Hidden among the bushes and trees are the remains of a castle built by Roger Bigod III, earl of Norfolk, as a hunting lodge. It is mentioned in 1305, as a newly built tower was probably left incomplete at his death in 1306. A rectangular court was surrounded by walls said to be of poor masonry, perhaps a reflection of the earl's financial difficulties. The surviving south wall (right), however, is well built. The fireplace and two window embrasures in it at the upper level, and probably served the main hall. At each southern corner are remains of towers with octagonal interiors up to 6m in diameter. The outer faces are too damaged for the external shapes to be made out. The SW tower has traces of a staircase and the SE tower has a big cess-pit beside the stub of the east curtain and a rectangular projection is set alongside the south curtain.

Laurie Oliver 2002

We headed out of Usk, past the flower decked prison towards Llantrisant. Pausing at the Y junction just outside the village, we headed left, skirting the village, up the incline to Wentwood. Reaching the summit, we paused and asked a farmer's wife consent and she kindly turned off the electric fence to allow us unhindered access to Castell Troggy, yet another lost jewel within 5 miles of my home.

We wandered down through the lush grass, ignored by grazing cattle, until we reached the electric fence surrounding what from the road was a clump of trees. As we walked beneath the leafy cover and out of the direct sunlight, I got my first view of a well preserved section of the castle, a small arched room now used as a repository for old tractor tyres.

I wandered inside to find the stone roof in remarkable good repair. Negotiating the nettles and brambles, I found a further section of wall with the remains of a window, and here huge trees were growing out of the wall, with root balls and truncated roots hanging uselessly some 6 feet from the nutritious earth.
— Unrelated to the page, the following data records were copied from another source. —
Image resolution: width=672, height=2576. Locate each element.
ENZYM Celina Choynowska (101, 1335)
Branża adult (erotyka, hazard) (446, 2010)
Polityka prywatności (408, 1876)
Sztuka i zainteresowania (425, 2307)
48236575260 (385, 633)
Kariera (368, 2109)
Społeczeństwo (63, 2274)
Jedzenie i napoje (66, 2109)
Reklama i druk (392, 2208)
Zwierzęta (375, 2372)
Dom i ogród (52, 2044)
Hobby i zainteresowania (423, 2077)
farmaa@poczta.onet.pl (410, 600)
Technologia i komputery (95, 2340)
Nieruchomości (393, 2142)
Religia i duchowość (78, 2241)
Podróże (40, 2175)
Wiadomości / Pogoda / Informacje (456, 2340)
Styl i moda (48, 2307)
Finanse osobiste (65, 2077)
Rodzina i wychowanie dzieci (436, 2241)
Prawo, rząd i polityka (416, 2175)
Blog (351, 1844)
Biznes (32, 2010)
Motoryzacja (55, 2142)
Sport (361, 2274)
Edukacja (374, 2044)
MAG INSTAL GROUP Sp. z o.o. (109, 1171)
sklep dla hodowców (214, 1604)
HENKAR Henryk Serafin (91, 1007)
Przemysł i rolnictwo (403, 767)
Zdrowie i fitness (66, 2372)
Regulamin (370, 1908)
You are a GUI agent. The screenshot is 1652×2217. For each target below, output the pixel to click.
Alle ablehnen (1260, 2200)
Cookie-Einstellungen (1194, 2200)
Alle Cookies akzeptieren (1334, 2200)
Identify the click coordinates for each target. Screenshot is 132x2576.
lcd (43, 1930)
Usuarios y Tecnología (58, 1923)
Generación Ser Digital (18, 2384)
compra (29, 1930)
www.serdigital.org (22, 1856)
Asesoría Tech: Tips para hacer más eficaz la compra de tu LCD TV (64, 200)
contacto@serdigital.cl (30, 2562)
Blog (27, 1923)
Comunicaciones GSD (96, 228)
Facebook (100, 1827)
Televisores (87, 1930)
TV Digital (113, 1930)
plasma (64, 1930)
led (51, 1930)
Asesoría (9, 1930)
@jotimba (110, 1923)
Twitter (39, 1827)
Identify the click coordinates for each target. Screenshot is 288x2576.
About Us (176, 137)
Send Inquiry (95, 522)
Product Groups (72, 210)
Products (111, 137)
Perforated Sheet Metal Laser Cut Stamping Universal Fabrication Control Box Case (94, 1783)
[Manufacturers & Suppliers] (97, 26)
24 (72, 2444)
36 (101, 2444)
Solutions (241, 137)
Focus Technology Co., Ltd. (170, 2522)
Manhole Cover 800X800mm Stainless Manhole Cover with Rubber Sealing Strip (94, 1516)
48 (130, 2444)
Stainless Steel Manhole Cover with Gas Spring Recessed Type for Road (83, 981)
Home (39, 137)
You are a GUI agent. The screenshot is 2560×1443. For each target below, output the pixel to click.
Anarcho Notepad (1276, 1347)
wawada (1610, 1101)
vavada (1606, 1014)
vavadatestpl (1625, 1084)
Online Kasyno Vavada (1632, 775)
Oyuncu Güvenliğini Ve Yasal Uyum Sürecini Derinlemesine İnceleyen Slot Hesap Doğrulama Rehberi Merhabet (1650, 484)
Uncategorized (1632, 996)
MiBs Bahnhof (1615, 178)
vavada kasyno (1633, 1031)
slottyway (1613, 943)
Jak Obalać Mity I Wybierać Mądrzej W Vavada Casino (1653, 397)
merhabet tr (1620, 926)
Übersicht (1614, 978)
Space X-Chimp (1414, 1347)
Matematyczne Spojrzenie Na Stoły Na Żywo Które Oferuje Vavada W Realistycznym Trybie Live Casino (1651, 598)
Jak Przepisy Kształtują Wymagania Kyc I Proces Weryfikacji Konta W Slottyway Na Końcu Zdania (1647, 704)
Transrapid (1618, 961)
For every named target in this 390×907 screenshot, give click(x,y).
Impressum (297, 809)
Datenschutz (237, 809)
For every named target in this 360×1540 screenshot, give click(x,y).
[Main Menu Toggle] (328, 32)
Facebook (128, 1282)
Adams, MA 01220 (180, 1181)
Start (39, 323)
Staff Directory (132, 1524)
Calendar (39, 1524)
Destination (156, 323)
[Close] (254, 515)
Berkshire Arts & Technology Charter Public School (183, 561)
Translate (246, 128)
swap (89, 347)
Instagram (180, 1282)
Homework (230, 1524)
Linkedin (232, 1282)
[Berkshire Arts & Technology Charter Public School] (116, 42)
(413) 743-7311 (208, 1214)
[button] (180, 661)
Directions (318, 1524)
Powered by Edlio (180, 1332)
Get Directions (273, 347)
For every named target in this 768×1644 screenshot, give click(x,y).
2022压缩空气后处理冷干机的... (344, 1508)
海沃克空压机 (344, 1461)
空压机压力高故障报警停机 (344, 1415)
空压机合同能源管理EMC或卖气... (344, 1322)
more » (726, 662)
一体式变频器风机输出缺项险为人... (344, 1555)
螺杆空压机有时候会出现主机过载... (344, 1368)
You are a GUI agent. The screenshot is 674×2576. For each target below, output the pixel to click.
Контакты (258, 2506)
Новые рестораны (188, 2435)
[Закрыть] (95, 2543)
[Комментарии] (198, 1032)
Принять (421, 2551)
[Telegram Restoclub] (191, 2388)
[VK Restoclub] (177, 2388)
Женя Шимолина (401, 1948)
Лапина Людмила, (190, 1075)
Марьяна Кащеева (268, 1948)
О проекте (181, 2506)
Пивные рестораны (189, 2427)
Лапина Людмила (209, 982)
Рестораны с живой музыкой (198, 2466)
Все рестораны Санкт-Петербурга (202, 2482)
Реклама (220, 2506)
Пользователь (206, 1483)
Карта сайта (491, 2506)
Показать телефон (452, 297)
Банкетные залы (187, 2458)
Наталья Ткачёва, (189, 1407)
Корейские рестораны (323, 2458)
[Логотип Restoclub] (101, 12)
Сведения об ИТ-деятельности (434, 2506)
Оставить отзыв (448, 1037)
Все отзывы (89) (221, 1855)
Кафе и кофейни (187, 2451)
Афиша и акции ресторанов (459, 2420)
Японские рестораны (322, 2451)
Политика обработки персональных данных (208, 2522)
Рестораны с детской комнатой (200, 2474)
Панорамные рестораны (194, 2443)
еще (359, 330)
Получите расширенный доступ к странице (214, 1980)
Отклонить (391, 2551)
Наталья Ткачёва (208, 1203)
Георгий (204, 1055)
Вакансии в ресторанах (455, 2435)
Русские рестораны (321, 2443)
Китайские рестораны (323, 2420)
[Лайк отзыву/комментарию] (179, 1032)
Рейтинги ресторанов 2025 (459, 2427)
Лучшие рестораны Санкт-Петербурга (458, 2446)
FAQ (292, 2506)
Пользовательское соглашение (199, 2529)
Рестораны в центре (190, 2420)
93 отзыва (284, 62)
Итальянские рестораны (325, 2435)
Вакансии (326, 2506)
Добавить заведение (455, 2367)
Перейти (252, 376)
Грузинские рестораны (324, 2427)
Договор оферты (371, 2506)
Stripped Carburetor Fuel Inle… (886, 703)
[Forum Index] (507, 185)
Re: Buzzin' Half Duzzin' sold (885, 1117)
Climbing a bank probably of long fallen walls, I came across a section of wall still showing the face blocks. I struggled around to the other side of the wall to find a view similar to that picture by Mike Salter over a decade ago. The wall is showing more signs of tree root damage, and as the failing light called a halt to more photography, I vowed to return in October/November (as advised by the farmers wife) when the vegetation has died back to examine the structure more closely and see if I can find a way to halt this sad decline.